Here is a bit of a unoffical law in physics of this caliber we are dealing with here.(that I realized and am writing in my own words)

 

Changing the direction, of the trajectory, of a body of mass 90 degrees is equivalent (the same) in terms of force and momentum, as bringing an object to rest, ignoring frictions involved in that process.

 

So what does this mean in terms of make a car move very simple?

 

It means, that if you could find a 1kg ball, and drop it down a tube shaped like 1/4 of a circle, that starts vertical, and curves horizontal, leading to a dead end, while this tube is attatched to wheels.

 

The act of dropping the ball down the tube vertically, will send the car flying in the horiztonal direction once the ball reaches the dead end.

 

However, there are some things to keep in mind here.

 

option 1)

If you do not block the wheels to prevent the car from rolling backwards, the act of dropping the ball down the tube will send the car initially traveling backwards untill the mass reaches the dead end, which will then carry both in the forward direction, but this change of direction in the car will cause a loss in overall momentum, which means, the car will not go as far.

 

But if you block the vehicle from initially going the wrong way, it will be sent flying into the forward motion with practically zero friction involved.

 

What kind of materials will you need?

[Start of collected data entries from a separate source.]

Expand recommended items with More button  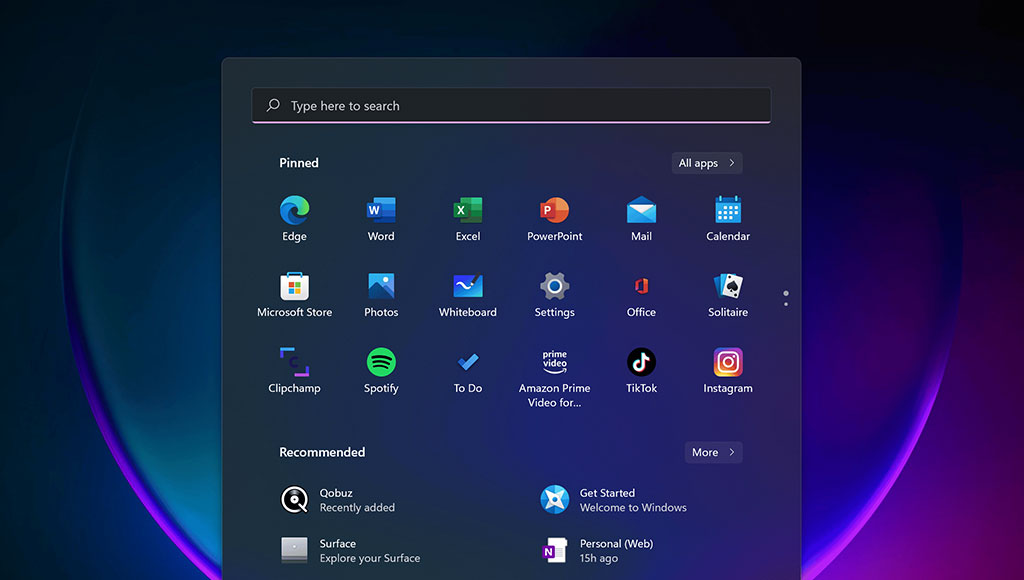click(x=713, y=452)
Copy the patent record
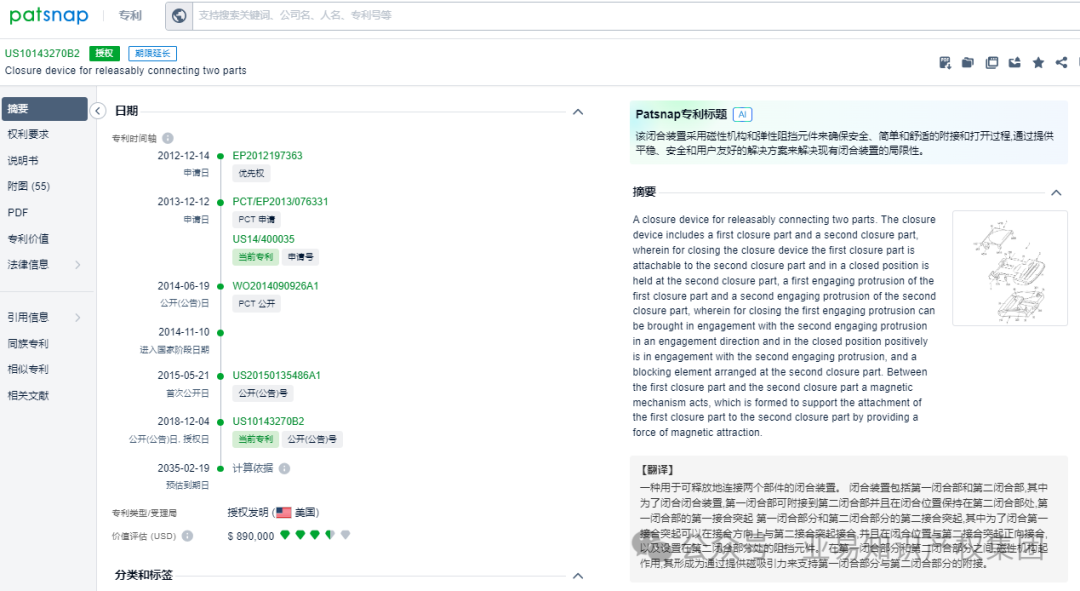 tap(991, 62)
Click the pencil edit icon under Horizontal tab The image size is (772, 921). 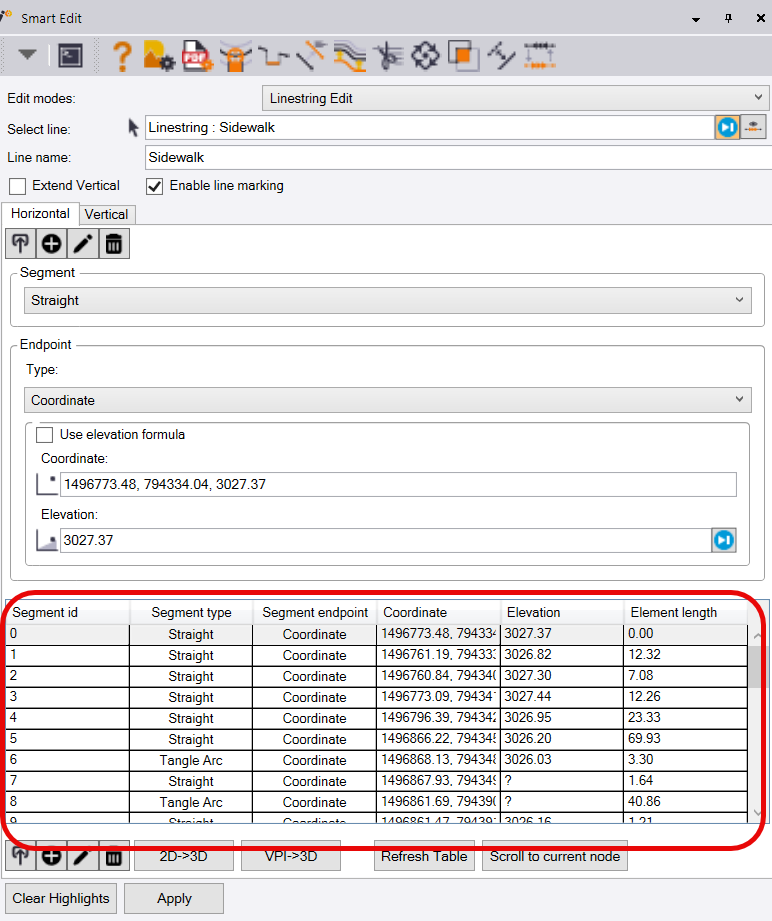tap(83, 243)
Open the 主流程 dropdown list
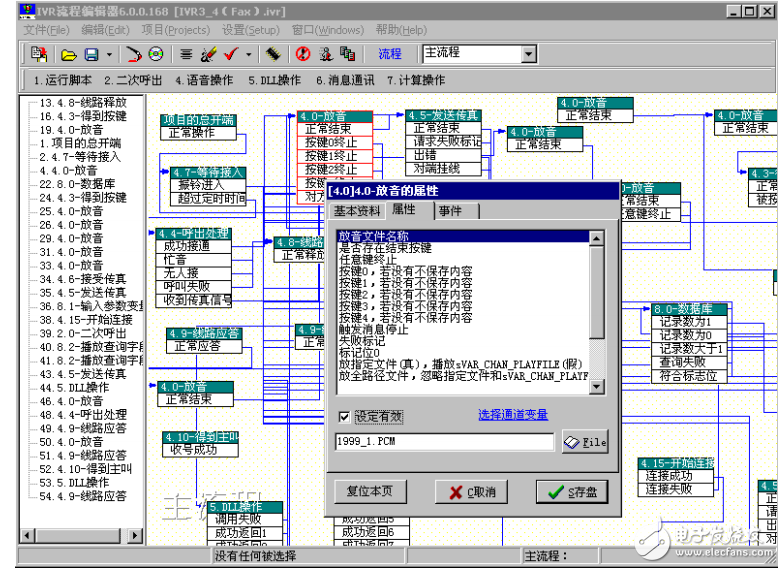 pyautogui.click(x=529, y=54)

A smooth rolling trolley, (wheels and body, like a nicely rolling toy car) to attatched the curved tube to. You could curve cardboard, or some type of material to act as the "ramp" or tube for the ball to travel down. At the end of the ramp, a stiff material to stop the ball. You want to set it up so that the 1kg mass (ball, or cylender for that matter) does not slow down on this path. So, smooth, hard materials would be good, like that stuff art paper used for portfolios and what not.

 

Option 2)

Or you could even, just throw away the ramp idea, and attach the mass to a string, and rig it up on the car like a swingset. Again, you'd need to block the car from rolling backwards, but you could drop the 1km from 10cm, and cause it to swing into a stopper on the car which would carry the momentum forward. The stopper would need to be something soft to prevent bouncing, like playdoh or, cloth.

 

 

However, this will not likely allow the car to travel as far as weight and pulley system. The mass of the car will affect how much acceleration the 1kg mass falling object will deliver to the car. Since the pulley system does not accelerate the car as quickly, the force can be acted out over a larger distance.

 

If the car and the mass each weigh 1kg, when the two masses join, to travel down the track, the momentum of the swinging/falling mass will be split with the mass of the car for a velocity = to 1/2 of the velocity of the mass before it hit the car.

 

[math]v = \frac {p}{m}[/math]

 

Where V is velocity

p is momentum

m is mass

 

Say the 1kg mass(m) is moving at 1m/s (v)when it crashes into the car stopper.

 

 

Find momentum of the moving mass first:

[math]p = mv[/math]

 

[math]p = (1)*(1)[/math]

 

[math]p = 1[/math]

 

The velocity of the 1kg car and mass after the crash together is

[math]v = \frac {1}{2}[/math]

 

[math]v = 0.5[/math]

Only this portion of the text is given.